As a young child, I went to an Anglican church every Sunday and attended an Anglican school. I loved it. I sang in the choir, I had friends there. Lots of rituals. This church was our social life! The whole church experience always made me feel good. I just felt at home there.
My parents didn’t like the teacher for Grades 3 and 4, so I enrolled in a Catholic school. That was just fine with me — I made friends, got voted as vice president of my 4th-grade class, and loved the whole thing. But what seemed like a beautiful innocent way of worshipping God, quickly became confusing.
One day, I was excited because the class president was sick, which meant I got to lead prayers in chapel. When it came time, I jumped up to read – but all of a sudden, Sister Bertille, one of the nuns, grabbed me by the arm really hard and dragged me back to my chair – she actually hurt me! – and she said, “Sit down! You are not Catholic!” … and I was totally shocked!

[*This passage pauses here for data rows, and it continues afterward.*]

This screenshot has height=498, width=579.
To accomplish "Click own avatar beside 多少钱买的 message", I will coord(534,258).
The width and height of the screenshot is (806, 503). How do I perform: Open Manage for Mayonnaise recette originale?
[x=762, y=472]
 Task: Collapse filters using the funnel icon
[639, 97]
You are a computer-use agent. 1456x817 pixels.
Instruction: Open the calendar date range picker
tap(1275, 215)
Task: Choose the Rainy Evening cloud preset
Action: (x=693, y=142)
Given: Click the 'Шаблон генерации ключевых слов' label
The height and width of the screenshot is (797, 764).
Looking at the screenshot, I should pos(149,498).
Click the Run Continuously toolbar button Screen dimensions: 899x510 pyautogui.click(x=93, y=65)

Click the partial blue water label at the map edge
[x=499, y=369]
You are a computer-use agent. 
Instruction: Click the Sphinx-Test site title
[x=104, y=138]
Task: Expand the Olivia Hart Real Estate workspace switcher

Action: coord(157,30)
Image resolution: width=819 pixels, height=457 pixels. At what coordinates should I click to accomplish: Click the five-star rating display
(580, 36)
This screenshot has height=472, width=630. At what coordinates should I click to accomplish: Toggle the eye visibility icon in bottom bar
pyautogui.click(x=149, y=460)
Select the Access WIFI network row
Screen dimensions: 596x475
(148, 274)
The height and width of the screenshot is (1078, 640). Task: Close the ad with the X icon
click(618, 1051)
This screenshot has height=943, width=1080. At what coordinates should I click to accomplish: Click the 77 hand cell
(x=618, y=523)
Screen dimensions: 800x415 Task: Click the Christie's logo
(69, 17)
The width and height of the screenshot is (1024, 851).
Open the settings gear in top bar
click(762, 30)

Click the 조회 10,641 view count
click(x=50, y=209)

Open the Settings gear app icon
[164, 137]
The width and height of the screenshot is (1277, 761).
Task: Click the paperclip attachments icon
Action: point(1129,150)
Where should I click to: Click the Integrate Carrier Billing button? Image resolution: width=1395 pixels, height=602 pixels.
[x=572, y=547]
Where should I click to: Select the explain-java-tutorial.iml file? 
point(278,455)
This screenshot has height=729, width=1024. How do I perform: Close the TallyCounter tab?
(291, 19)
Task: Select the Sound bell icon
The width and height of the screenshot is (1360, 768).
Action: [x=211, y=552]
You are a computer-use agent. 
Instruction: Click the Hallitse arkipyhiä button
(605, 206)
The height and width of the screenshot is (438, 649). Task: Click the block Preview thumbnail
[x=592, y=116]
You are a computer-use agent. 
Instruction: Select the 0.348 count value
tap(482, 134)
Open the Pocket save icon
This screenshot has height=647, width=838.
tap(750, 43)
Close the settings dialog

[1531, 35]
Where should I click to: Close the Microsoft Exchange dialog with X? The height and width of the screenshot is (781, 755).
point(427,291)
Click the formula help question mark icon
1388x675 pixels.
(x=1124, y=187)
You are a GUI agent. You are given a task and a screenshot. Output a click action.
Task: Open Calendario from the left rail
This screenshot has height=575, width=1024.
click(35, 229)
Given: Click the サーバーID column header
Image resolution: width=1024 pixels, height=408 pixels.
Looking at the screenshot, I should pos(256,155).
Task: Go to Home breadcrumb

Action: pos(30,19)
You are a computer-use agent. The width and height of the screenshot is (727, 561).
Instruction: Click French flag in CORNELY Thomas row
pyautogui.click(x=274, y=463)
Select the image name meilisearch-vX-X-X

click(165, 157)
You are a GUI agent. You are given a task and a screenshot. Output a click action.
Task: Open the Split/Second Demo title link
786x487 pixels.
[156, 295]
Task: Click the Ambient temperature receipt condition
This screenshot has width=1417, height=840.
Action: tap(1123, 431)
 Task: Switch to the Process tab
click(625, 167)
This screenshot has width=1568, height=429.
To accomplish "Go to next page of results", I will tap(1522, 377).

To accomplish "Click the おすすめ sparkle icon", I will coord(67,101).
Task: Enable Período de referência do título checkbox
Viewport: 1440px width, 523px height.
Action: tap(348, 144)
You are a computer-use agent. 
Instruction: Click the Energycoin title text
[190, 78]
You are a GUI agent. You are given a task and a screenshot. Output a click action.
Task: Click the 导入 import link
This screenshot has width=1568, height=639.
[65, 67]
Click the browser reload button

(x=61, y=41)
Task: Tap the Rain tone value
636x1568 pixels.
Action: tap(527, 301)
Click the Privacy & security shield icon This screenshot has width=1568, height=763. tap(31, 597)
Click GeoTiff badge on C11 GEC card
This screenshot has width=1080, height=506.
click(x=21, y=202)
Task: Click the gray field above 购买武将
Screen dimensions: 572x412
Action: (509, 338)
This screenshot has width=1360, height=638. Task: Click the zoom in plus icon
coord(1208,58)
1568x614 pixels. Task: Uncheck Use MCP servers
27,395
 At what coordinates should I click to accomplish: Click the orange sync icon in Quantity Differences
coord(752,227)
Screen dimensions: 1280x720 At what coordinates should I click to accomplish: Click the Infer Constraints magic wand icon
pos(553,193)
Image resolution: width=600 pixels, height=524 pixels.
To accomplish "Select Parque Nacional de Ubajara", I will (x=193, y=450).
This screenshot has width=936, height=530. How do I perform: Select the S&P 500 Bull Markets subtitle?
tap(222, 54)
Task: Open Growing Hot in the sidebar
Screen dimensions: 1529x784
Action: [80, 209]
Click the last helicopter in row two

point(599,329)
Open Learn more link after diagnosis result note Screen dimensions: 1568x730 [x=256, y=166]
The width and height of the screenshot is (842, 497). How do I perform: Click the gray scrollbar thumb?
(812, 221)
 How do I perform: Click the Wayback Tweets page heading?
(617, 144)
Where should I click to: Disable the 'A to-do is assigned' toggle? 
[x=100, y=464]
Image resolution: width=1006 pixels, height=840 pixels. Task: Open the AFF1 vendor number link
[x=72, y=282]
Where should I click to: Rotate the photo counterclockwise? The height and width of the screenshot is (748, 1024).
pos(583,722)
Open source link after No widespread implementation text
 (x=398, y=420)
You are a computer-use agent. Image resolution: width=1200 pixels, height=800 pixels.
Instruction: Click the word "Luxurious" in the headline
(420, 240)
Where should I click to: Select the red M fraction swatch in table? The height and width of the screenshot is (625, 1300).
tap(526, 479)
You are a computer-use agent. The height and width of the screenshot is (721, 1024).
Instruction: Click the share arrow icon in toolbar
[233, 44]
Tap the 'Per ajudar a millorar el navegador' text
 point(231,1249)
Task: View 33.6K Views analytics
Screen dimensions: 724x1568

It was my first experience of realizing… wait, so all of our Jesuses are not the same?? I was only 8 or 9, so I couldn’t comprehend what the big deal was. How could God not be the same God? What difference did it make if I was Anglican or Catholic or something else? I was totally confused and hurt, that somehow I didn’t fully belong.
Things got even more confusing when I came home from school one day and told my mom that I wanted to be a nun and marry Jesus. I mean, what could be better?
But, SURPRISE, my mom wasn’t on board with that idea. She pulled me out of the Catholic school IMMEDIATELY, and I was never allowed to speak about the idea of becoming a nun again. Now that I know our family history, I understand why. But at the time, it was just another way I was told that what I wanted was somehow wrong or bad.
So back to the Anglican school I went. My relationship with God started to get even more complicated in those years. To add some more spice to the mix, my dad decided he wanted to introduce us to his religion and his cultural Slavic heritage, so we started going to this dance troupe at the Serbian Orthodox church.
On the one hand, I loved learning the traditional folk dances and history and getting to know the culture… but there was this weird chauvinism there too. In the church, the men sat on one side and the women on the other. And you could just feel that women were second class citizens there… and that really didn’t sit well with me.
At the same time, things in my home life and my family were getting harder and harder. I was navigating a difficult relationship with my mother, and eventually, my parents losing all of their money… I was going through a lot of personal, internal turmoil. And with it, I started separating myself more and from God and religion.
What I understood about God was a weird mix of different religions, and add in some divination taught to me by my Scottish nanny, and my Dad, and you can see how mixed up I was! I felt like I didn’t belong here, there, or anywhere.
Always on the outside, looking in. Looking back, I realize I was looking for spirituality and a High Power always and everywhere and I always have been.
Talk about being out of balance. Wisdom, knowledge, ego transcendence… forget it! I was too busy getting drunk and high and running away from myself. There just wasn’t any room for God in my life. I figured God looked at me as one big mistake. And I kept pulling further and further away.
Acceptance was the farthest thing from my experience!
Until I learned that Spirit transcends all religion.
My “aha!” moment didn’t happen in a church or a temple or a Buddhist monastery. Basically, I had a spiritual awakening in the bathroom of my drug dealer’s basement after a multi-day bender. I was a mess.
I was holding onto the dirty sink, staring in the mirror – I was so thin, my eyes were jaundiced and my teeth were loose in my mouth, gums bleeding. I had become a cocaine addict and finally seeing myself exactly as I was, all of a sudden, I just hit bottom.
I looked at myself and I just remember saying, “Help me, God.”